Recessão é palavra sagrada para governos e bancos. Os governos arrecadam mais e com alegações de que é preciso “apertar o cinto”, param de fazer investimento público. Ainda, mediante as políticas externas “ajudam” os demais países enfraquecidos. Supostas ajudas, pois creio que existe a “caixinha” que os ajudados têm que pagar aos intermediadores (que são os próprios governantes por meio de seus assessores paralelos). Será que alguém contesta esta versão?

Inclusive, nas crises regionais pode haver manipulação. É o caso de empresas de alguns países que passam a atuar em outros em diversos setores. De repente, eis que o governante de um destes países “ajudados” se “revolta” em nome da defesa e da cidadania e cria situação de catástrofe. Aí começa aquela história de dar subsídios ou elaborarem acordos oficiais e paralelos. Mas, a decisão final será no paralelo. Os “controladores” da suposta crise política ou econômica, das nações envolvidas embolsam grandes somas. Isto que estou falando será uma ficção?

Misteriosamente, outros países do mesmo bloco começam com a mesma “revolta” – será um novo acordo paralelo?

A conclusão destes comentários sobre crises são situações paradoxais, porém em detrimentos do erário público ou dos que pagam impostos de cada país. A verdade é que existem manipulações fraudulentas praticadas por bancos e governos no planeta. Não restam dúvidas. O sistema além de ser cruel é corrupto, fazendo surgir o câncer da infração – criando riscos iminentes de perigo para o planeta.

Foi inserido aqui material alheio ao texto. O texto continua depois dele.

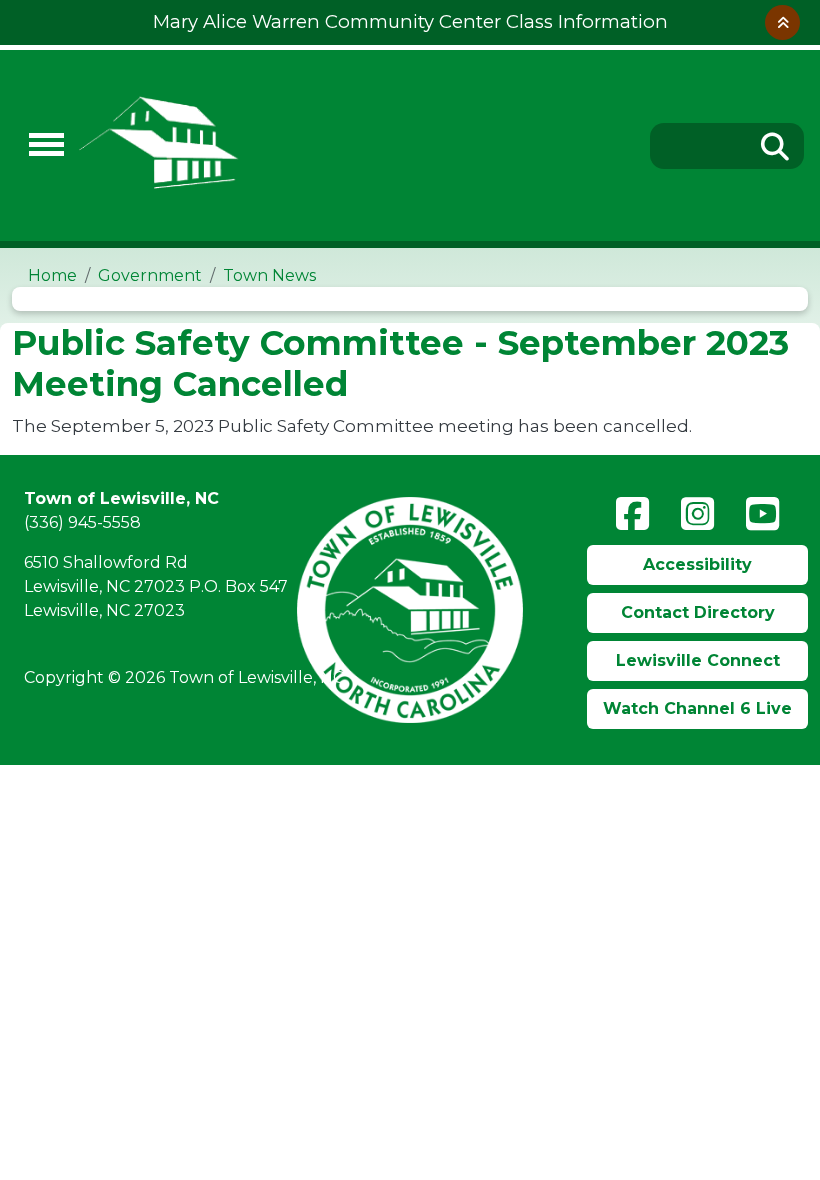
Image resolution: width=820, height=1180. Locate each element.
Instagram (697, 514)
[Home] (355, 145)
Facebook (632, 514)
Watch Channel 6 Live (697, 708)
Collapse (782, 22)
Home (52, 275)
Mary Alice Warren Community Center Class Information (410, 21)
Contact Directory (698, 612)
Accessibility (697, 564)
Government (150, 275)
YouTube (762, 514)
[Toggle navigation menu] (38, 145)
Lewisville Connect (698, 660)
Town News (269, 275)
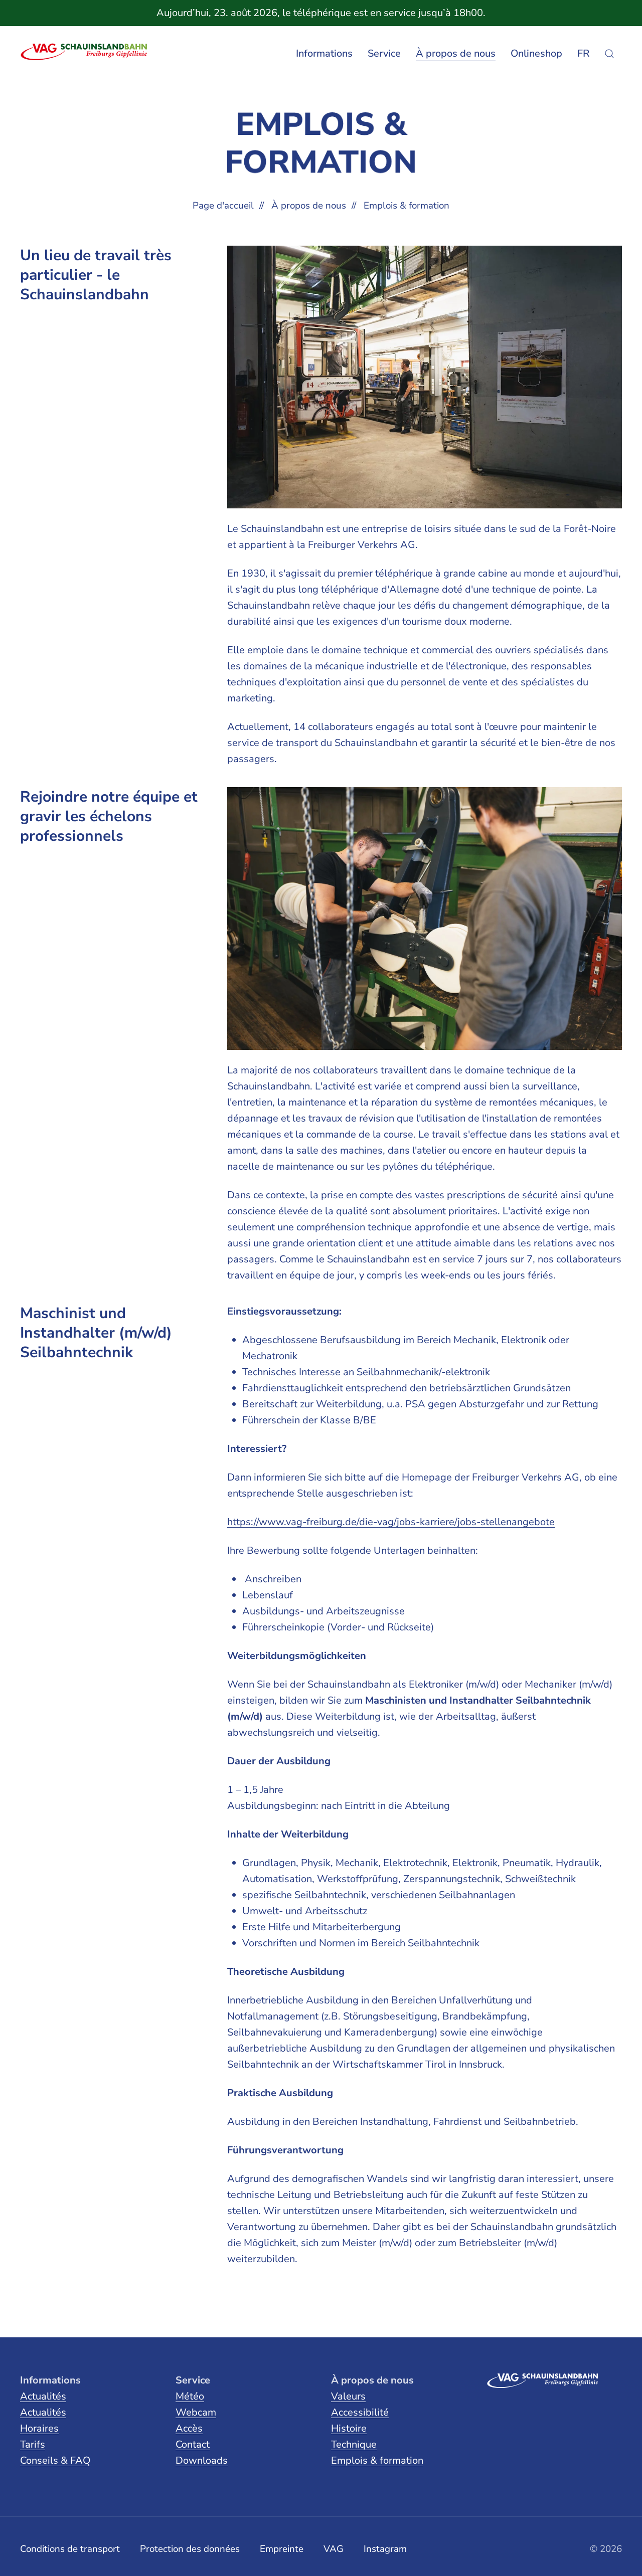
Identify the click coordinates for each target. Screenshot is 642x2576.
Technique (354, 2444)
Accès (189, 2428)
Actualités (43, 2396)
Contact (193, 2444)
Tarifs (32, 2444)
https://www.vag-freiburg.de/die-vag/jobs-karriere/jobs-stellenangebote (391, 1522)
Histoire (349, 2428)
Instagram (385, 2548)
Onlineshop (536, 53)
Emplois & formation (377, 2460)
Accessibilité (360, 2412)
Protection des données (190, 2548)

Adoro pensar que em alguns países vários personagens são exonerados dos seus cargos públicos após diversas acusações de corrupções, mas milagrosamente não são condenados – “tudo termina em pizza”. Ocorre que estes personagens passam a agir em surdina; na calada da noite nos seus países de origens ou noutros países, fazendo surgirem estas supostas crises. Alguém tem dúvida disso? Não é fácil de provar, é claro. Mesmo por que se tentar, “os poderes” eliminam os “corajosos”. Muitos políticos e jornalistas foram mortos tentando algo no sentido de limpar a sujeirada. Com certeza “os porcos corruptos” chafurdeiam felizes na lama da corrupção. A imoralidade no planeta contamina todo o corpo dos governos, do sistema financeiro e da própria sociedade.

Estas considerações são produzidas com objetivo real de tentar deixar claro que não me sujeito à lavagem cerebral que os governos praticam no planeta. Muito pelo contrário, seria impossível passar aqui nestas poucas palavras toda a complexidade da economia global e da mutretagem mundial.

As grandes empresas apostam tudo em situações de importação e exportação. Captam dinheiro ou fazem negócios pensando em grandes lucros no futuro. Depois vem a suposta crise e é iminente, inclusive o perigo de falências ou quebradeiras. Mas, para que ficarem preocupadas, pois existem as “vacas leiteiras” que são os governos para socorrê-los (para mamarem numa boa). Fácil, não?! Arriscaram? Agora devem suportar as conseqüências de suas investidas irresponsáveis. O dinheiro do povo não deve subsidiar ou ajudar estas empresas aventureiras e especuladoras. Com certeza as famílias destes estão curtindo na Europa.

Em alguns países, objetivando não sei o quê, fortalecem as caixas e bancos estatais com o objetivo de ajudarem bancos enfraquecidos ou empresas que apostaram alto nas diversas nações do Mundo. Será que tem “balaio de gato” ou mutretas nisso, certamente só os bancos e empresas “amigas” é que receberão “ajudas”.

Muitos países mandam os órgãos de repressão caçar empresários corruptos, criando uma nuvem de fumaça, sobre suas próprias decisões erradas ou situações não justificáveis.

Querendo ou não os países mais fortes, tais como os EUA e alguns países da Europa serão obrigados a mostrarem a sua competência e controlar a situação repugnante que paira sobre todas as nações. Enquanto os grandes países buscam soluções; os pequenos em desenvolvimento ou emergentes sacrificam os povos e criam suas repercussões fictícias e o resultado será sempre em detrimento das sociedades. Crises são grandes celeiros de faturamento para os mais “vivos”. A tendência de pensamentos empreendedores de que é na crise que se cresce, é conversa para “boi dormir”. Eles (os governos) deviam agir com eficiência, moralidade, legalidade e razoabilidade e, realmente fazer frente à solução desta situação negra que assola o planeta. Fruto das maquinações dos representantes do capitalismo. Aliás, no Brasil estes institutos acima citados fazem parte dos preceitos constitucionais. Crises institucionalizadas são frutos da corrupção.

Djaniro Souza
Colaborador do ARCRON
Formado em Direito,
autodidata e pesquisador
dos assuntos sobre filosofia,
sociologia e direito.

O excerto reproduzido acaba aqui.